Тело больше не слушалось его так, как раньше. Вернее, слушалось, но иначе — через преодоление, через усилие, через постоянную, изматывающую борьбу с чем-то, что поселилось внутри и постоянно пыталось перехватить контроль. Представьте себе, что вы пытаетесь управлять сложным механизмом, экзоскелетом или огромным роботом, с которым вас соединяет тонкая, ненадёжная нить нервных окончаний, постоянно грозящая оборваться от малейшего напряжения. Представьте, что каждое движение — поднять руку, повернуть голову, сделать шаг вперёд — требует такой концентрации и таких волевых усилий, словно вы ворочаете многопудовые валуны. Сигналы от мозга доходили до мышц с чудовищной, невыносимой задержкой, словно пробивались сквозь толстый слой вязкой, липкой патоки или мутного, болотного ила. Ной думал: «Поднять правую руку» — и проходила целая секунда, а иногда и две, прежде чем рука начинала медленно, рывками, словно управляемая неумелым кукловодом, подниматься в воздух. Он думал: «Повернуть голову налево» — и мышцы шеи сокращались с отвратительным, влажным хрустом, будто рвались невидимые нити, удерживающие позвонки вместе.

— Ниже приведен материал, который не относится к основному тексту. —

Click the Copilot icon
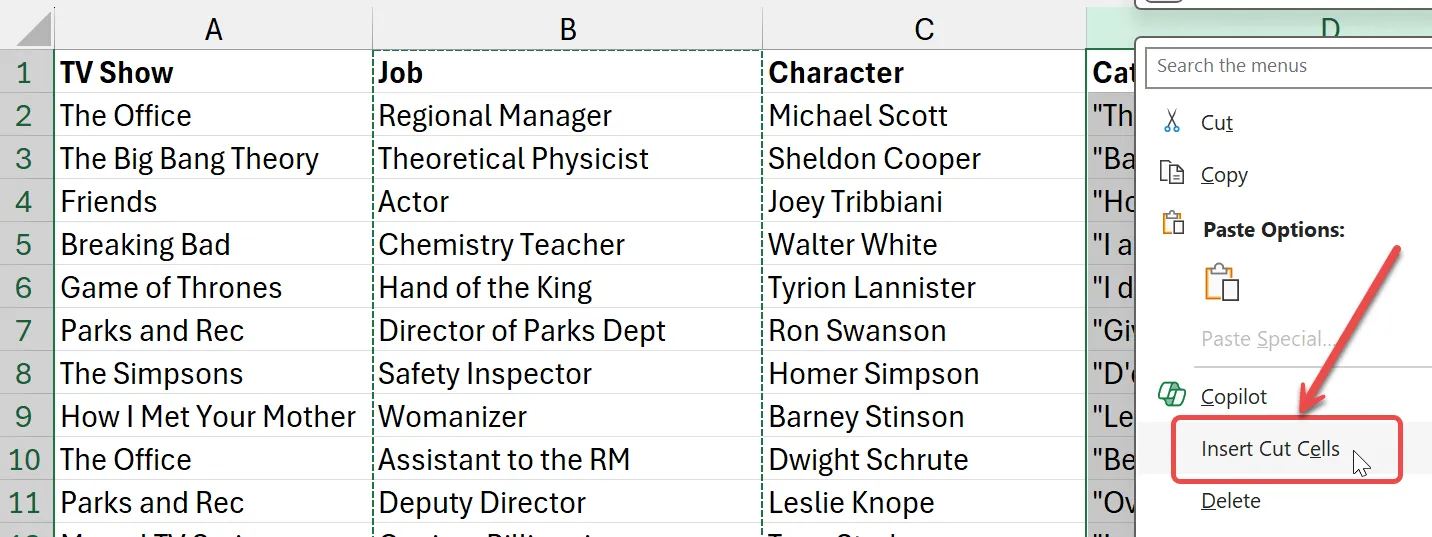Screen dimensions: 1432x537 pos(1172,396)
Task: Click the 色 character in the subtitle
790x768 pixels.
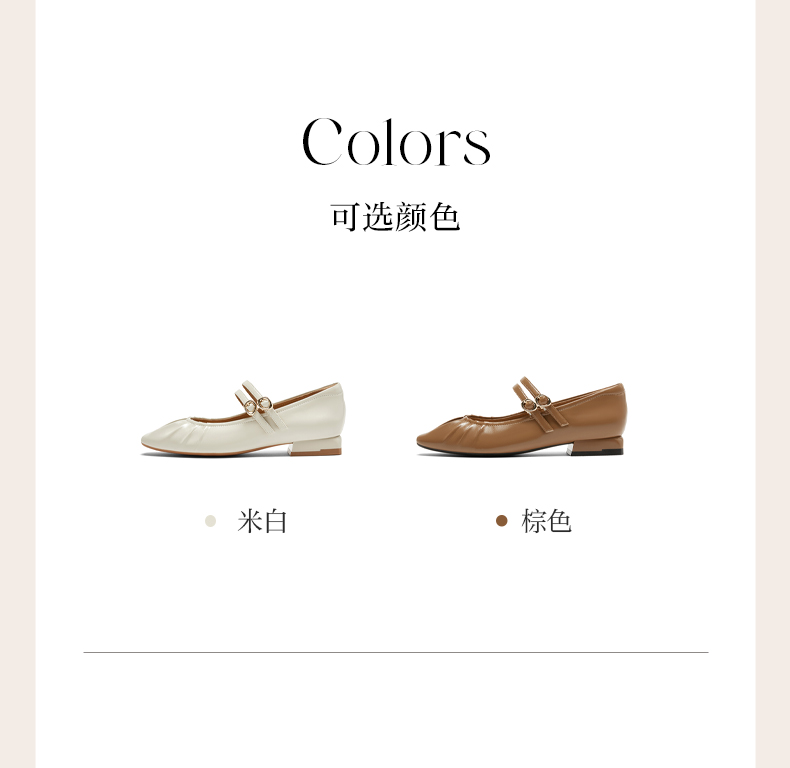Action: coord(445,217)
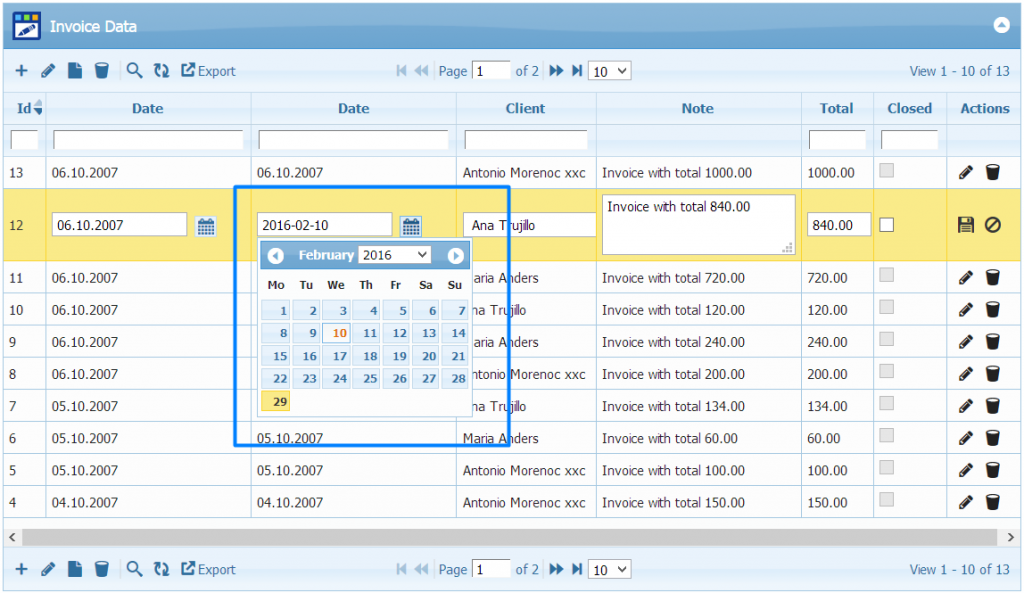
Task: Go to next page in the top pager
Action: click(556, 71)
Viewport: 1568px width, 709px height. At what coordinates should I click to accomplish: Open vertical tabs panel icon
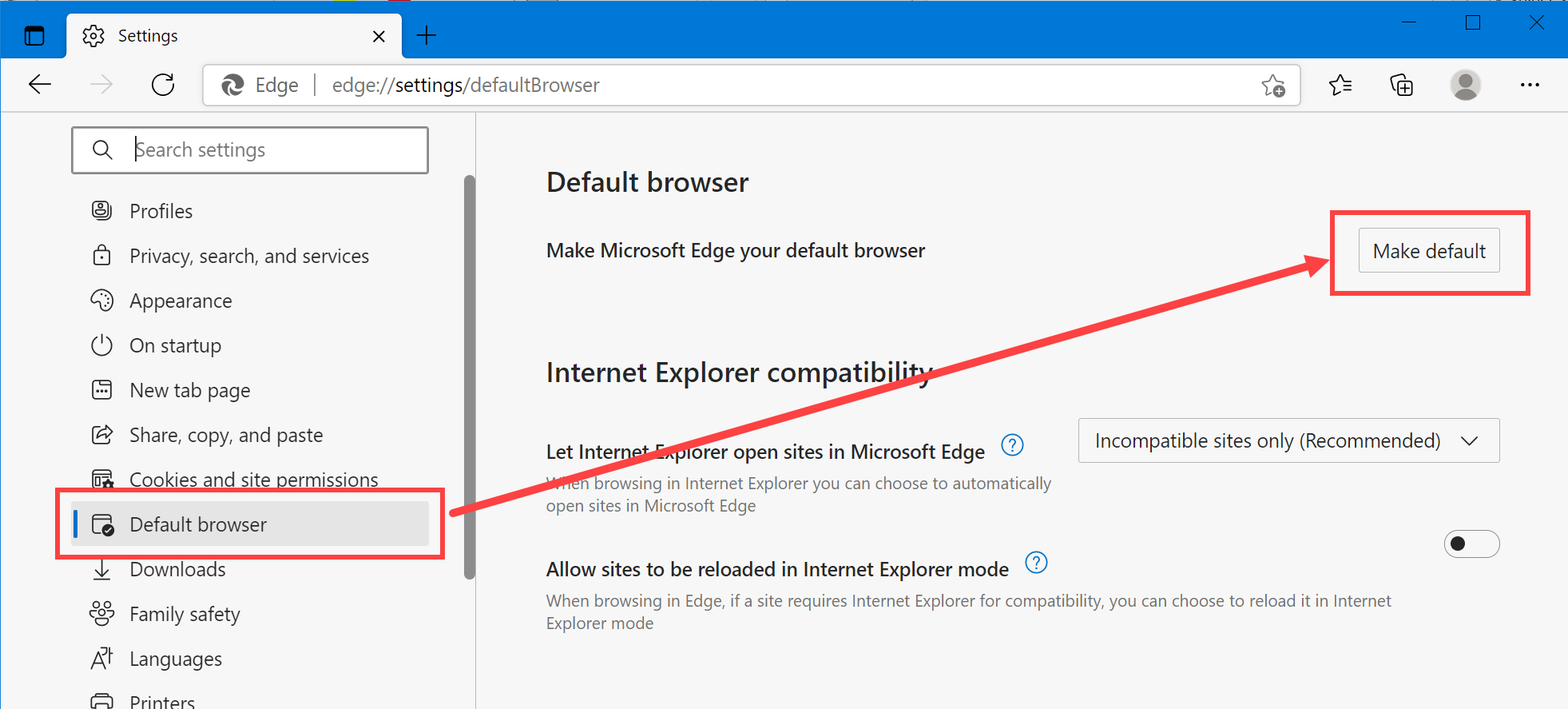pyautogui.click(x=34, y=36)
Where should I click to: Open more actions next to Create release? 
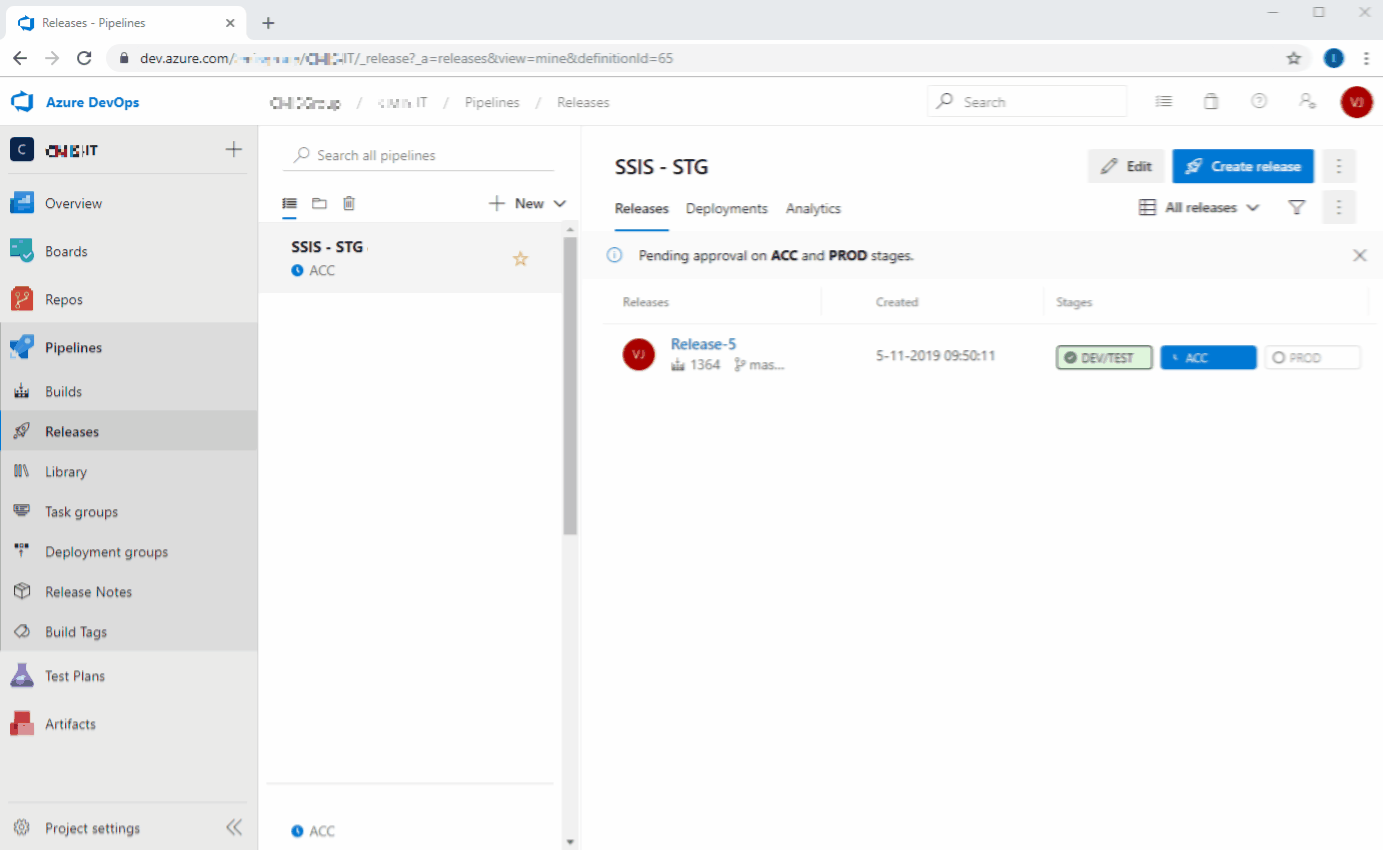[1339, 166]
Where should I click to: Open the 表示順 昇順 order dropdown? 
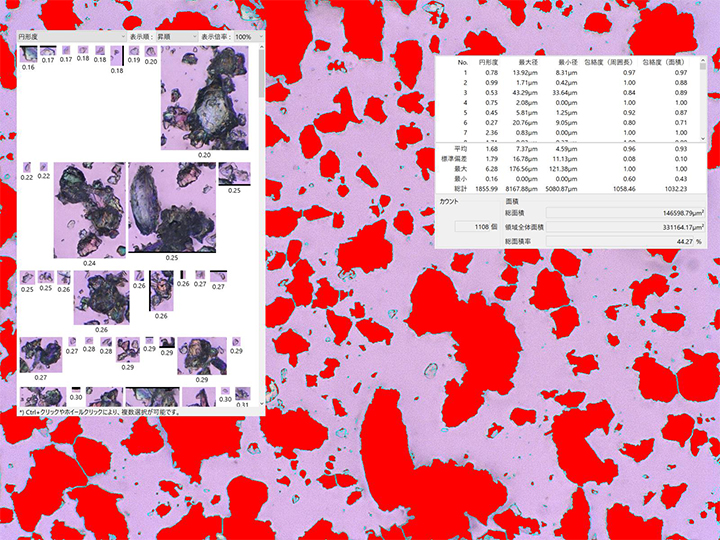[160, 37]
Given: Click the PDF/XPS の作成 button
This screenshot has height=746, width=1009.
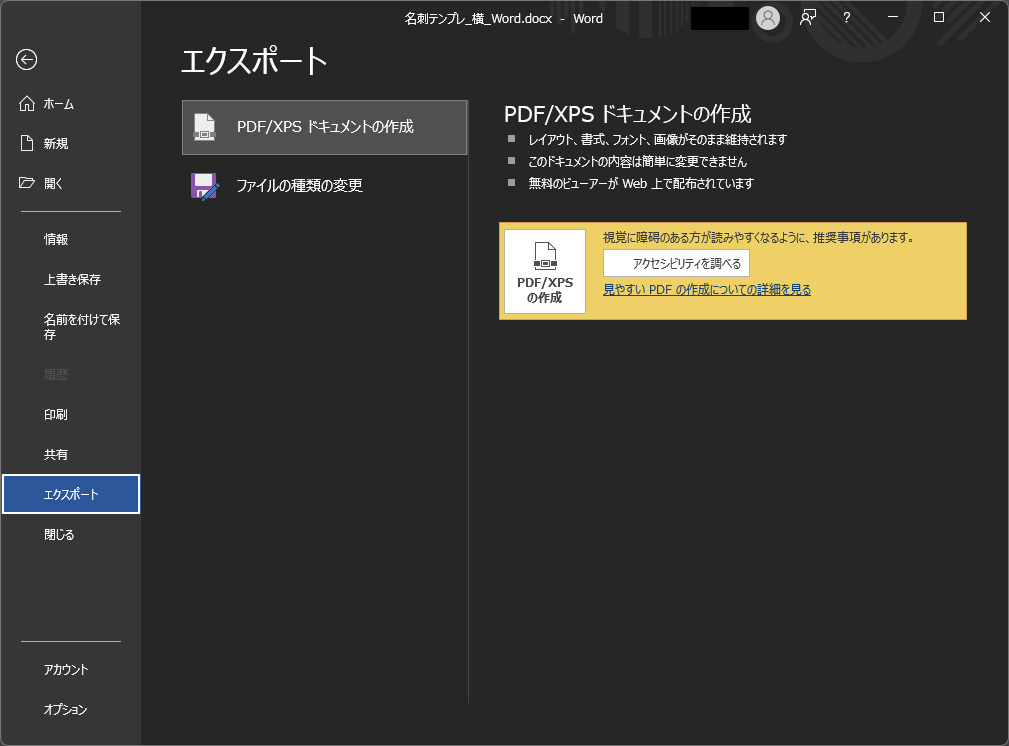Looking at the screenshot, I should pyautogui.click(x=544, y=271).
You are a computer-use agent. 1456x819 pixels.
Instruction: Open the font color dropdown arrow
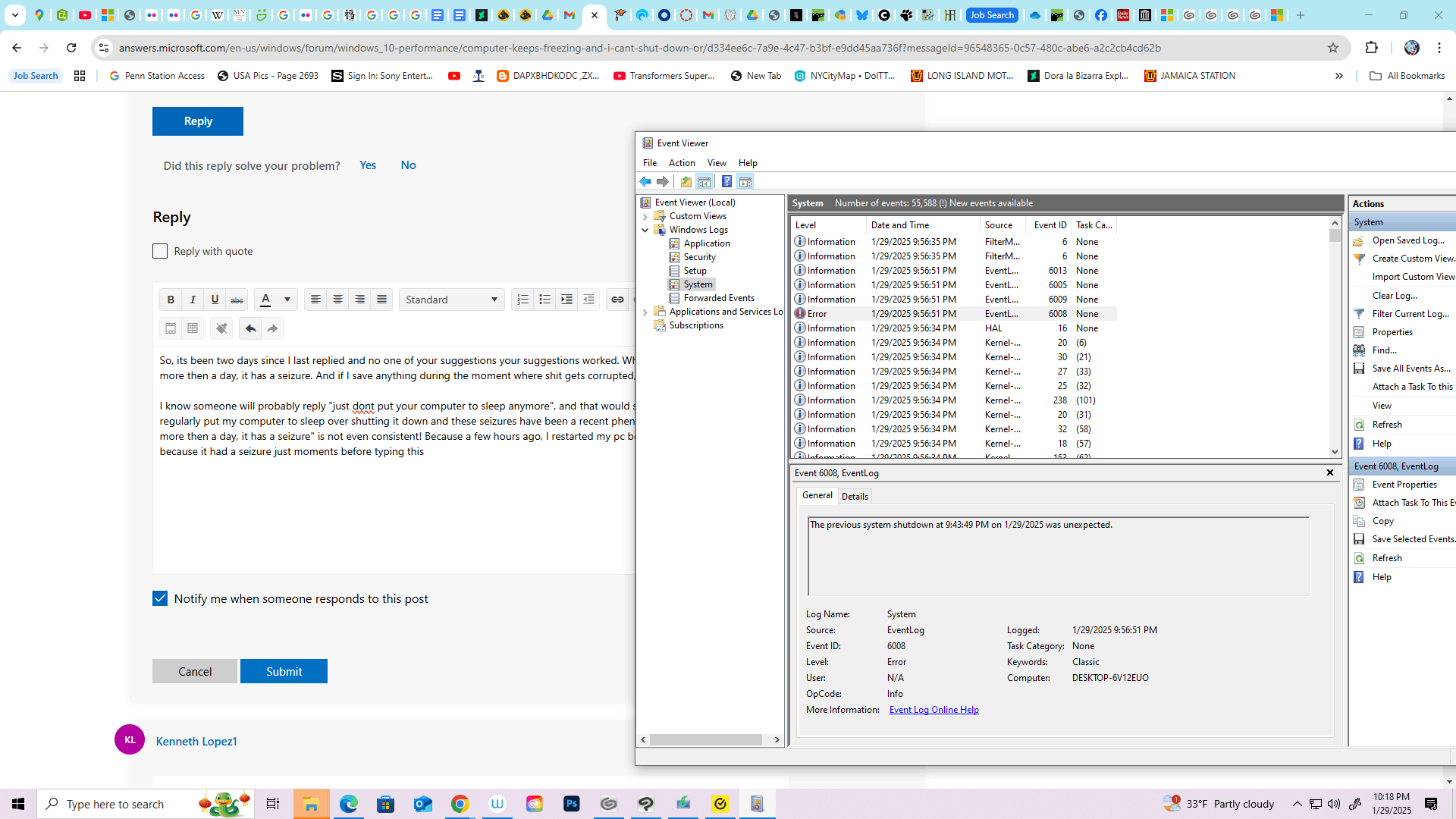pos(287,300)
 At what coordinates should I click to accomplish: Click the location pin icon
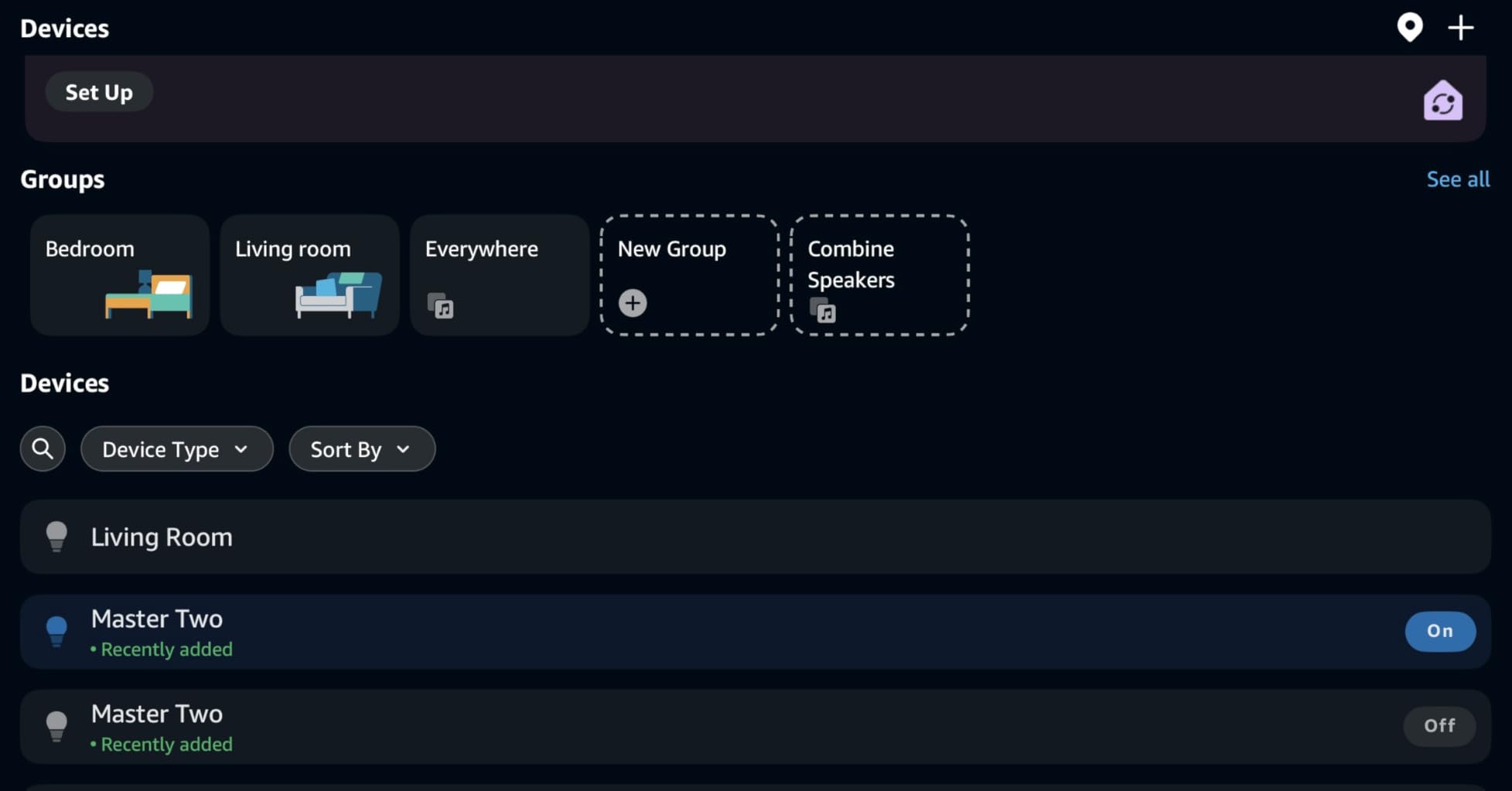click(x=1409, y=28)
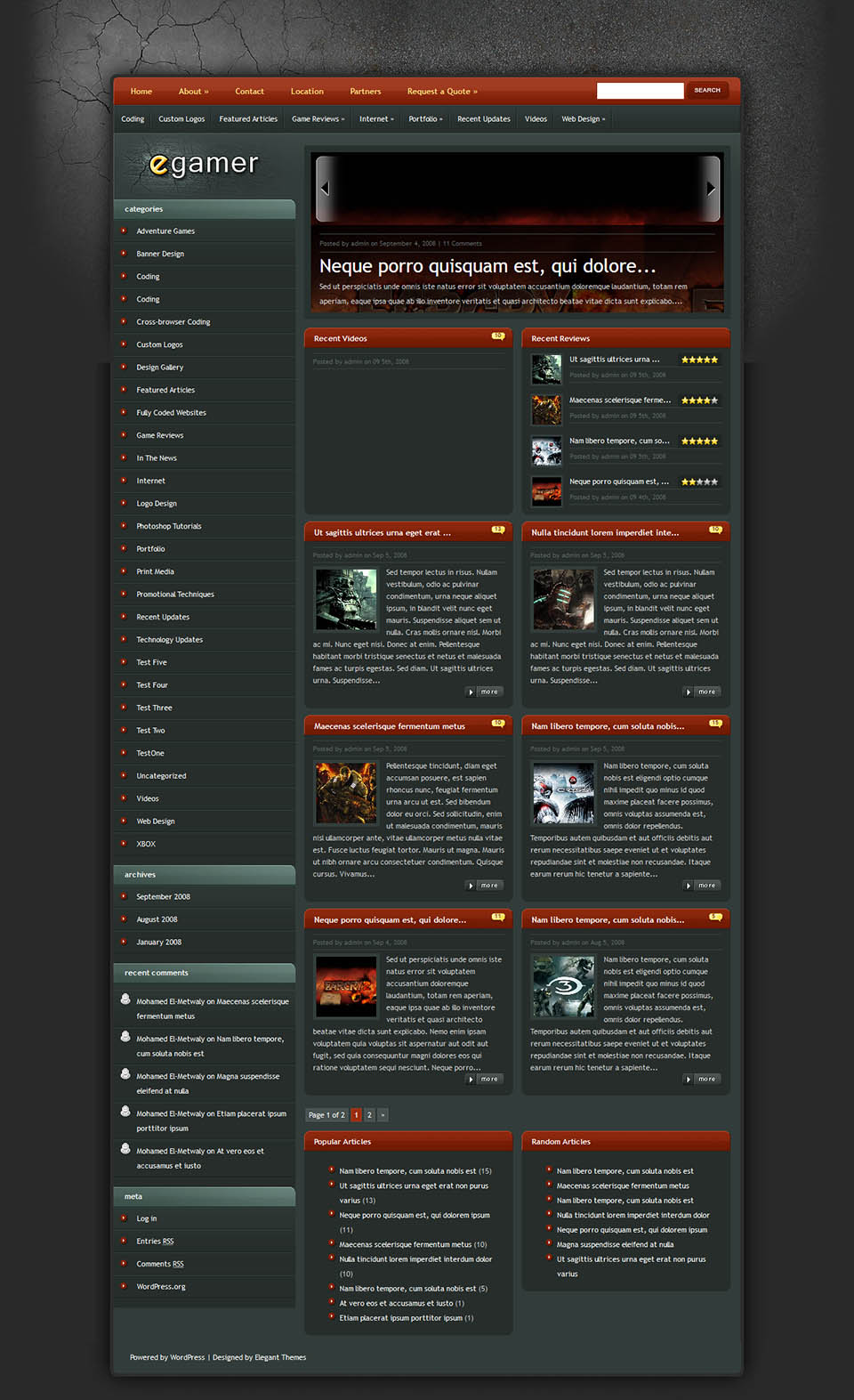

Движения его больше не были плавными, текучими, человеческими. Они стали рваными, дёргаными, угловатыми, неуклюжими, как у сломанной марионетки в руках пьяного кукольника. Ходьба превратилась в сложный, почти непосильный процесс, требующий полной сосредоточенности: переставить правую ногу, перенести на неё вес тела, не потерять равновесие, переставить левую ногу, снова поймать баланс, и так до бесконечности, шаг за мучительным шагом. Бег был исключён полностью — тело просто не понимало, как координировать такое количество быстрых движений одновременно. Речь, его человеческая речь, тот уникальный инструмент коммуникации, который отличал его от животных, превратилась в набор низких, гортанных, нечленораздельных звуков, больше похожих на рычание раненого зверя, чем на членораздельную речь. Голосовые связки, по-видимому, подверглись одной из самых серьёзных трансформаций и теперь издавали только этот утробный, вибрирующий хрип, который пугал даже его самого. Единственное, что осталось от прежнего Ноя в плане речи, — это способность издавать тот странный, щёлкающий, гортанный язык, который он впервые услышал от самого себя в ночь заражения. Язык вируса. Но он не знал его значения и боялся даже пытаться его использовать, опасаясь, что это окончательно разбудит то, что дремало внутри.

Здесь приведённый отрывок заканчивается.